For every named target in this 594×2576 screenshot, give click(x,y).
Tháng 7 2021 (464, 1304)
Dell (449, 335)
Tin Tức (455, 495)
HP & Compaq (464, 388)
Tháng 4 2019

▬▬▬▬▬▬

__PROBLEM DESCRIPTION__.
Word for word, transcribe each of the entries above.

__ANSWER TO THIS EXERCISE__.
For every named target in this 594×2576 screenshot, give click(x,y).
Tháng 7 2021 (464, 1304)
Dell (449, 335)
Tin Tức (455, 495)
HP & Compaq (464, 388)
Tháng 4 2019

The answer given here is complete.